La baleine retrouvée morte sur le littoral de Muanda, dans le Kongo Central, au début du mois de juillet 2026, sera prochainement exhumée après plusieurs semaines d’enfouissement. L’opération doit permettre aux scientifiques d’étudier l’animal, mais aussi d’envisager la valorisation de son squelette à des fins éducatives et touristiques.
Enfouie rapidement après son échouage pour des raisons sanitaires, la dépouille de cette baleine avait suscité des réactions de la part de scientifiques et d’acteurs de la société civile. Plusieurs estimaient qu’une telle découverte pouvait fournir des informations importantes sur la biodiversité marine de la République démocratique du Congo.
Les ministres de l’Environnement, Marie Nyange, et du Tourisme, Didier Mazenga, ont depuis confirmé la volonté des autorités de procéder à son exhumation. L’opération, prévue après environ neuf semaines, sera menée avec la participation du ministère de l’Environnement, de l’ICCN et de chercheurs universitaires.
L’exhumation doit d’abord répondre à une question : pourquoi cette baleine est-elle morte et s’est-elle retrouvée sur les côtes congolaises ?
Les chercheurs comptent notamment exploiter les caractéristiques morphologiques et génétiques de l’animal.

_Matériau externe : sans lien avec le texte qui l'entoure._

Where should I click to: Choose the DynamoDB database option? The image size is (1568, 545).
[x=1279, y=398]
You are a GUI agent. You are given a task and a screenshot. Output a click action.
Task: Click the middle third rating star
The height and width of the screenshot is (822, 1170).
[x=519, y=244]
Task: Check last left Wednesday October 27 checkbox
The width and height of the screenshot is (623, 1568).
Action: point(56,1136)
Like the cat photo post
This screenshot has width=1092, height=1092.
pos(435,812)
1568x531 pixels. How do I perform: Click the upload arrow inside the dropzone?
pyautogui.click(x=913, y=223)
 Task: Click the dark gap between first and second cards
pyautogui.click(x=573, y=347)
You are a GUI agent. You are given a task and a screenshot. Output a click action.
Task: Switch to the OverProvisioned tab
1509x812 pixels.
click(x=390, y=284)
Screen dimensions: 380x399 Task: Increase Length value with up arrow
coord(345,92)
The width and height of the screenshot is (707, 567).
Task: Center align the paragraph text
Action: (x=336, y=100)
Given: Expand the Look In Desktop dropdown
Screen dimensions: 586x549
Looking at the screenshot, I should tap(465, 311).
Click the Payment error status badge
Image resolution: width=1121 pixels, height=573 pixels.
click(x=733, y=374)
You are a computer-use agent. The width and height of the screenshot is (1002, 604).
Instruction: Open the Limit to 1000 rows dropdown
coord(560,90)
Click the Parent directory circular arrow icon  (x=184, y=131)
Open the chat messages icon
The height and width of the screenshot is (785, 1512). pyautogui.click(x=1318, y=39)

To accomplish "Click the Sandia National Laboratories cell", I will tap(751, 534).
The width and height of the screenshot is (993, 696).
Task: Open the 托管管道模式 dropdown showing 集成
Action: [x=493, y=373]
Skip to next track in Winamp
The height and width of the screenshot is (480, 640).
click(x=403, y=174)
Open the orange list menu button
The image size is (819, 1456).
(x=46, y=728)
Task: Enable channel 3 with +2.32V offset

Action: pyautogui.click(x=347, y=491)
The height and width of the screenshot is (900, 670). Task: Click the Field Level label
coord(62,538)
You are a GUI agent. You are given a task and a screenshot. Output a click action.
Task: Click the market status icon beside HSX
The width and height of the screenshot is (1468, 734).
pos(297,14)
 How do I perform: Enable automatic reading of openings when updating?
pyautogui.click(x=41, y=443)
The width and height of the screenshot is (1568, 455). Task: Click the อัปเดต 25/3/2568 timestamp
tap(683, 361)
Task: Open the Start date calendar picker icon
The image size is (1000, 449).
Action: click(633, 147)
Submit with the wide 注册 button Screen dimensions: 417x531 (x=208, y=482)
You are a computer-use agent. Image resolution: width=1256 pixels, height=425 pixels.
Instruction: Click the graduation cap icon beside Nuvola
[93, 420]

Ces données pourraient contribuer à une meilleure connaissance des espèces marines fréquentant les eaux congolaises et de leurs routes migratoires.
Les résultats pourraient également renforcer les connaissances scientifiques sur l’écosystème marin et contribuer aux efforts de conservation de la biodiversité.
Au-delà de la recherche, les autorités souhaitent donner une seconde vie à cette découverte. Le squelette de la baleine pourrait être reconstitué et présenté dans un espace à vocation pédagogique et muséale.
Un projet de site touristique autour du lieu d’enfouissement est également envisagé. Une telle initiative permettrait de mettre davantage en valeur le patrimoine naturel de Muanda, qui abrite le Parc Marin des Mangroves, sur l’unique façade maritime de la RDC.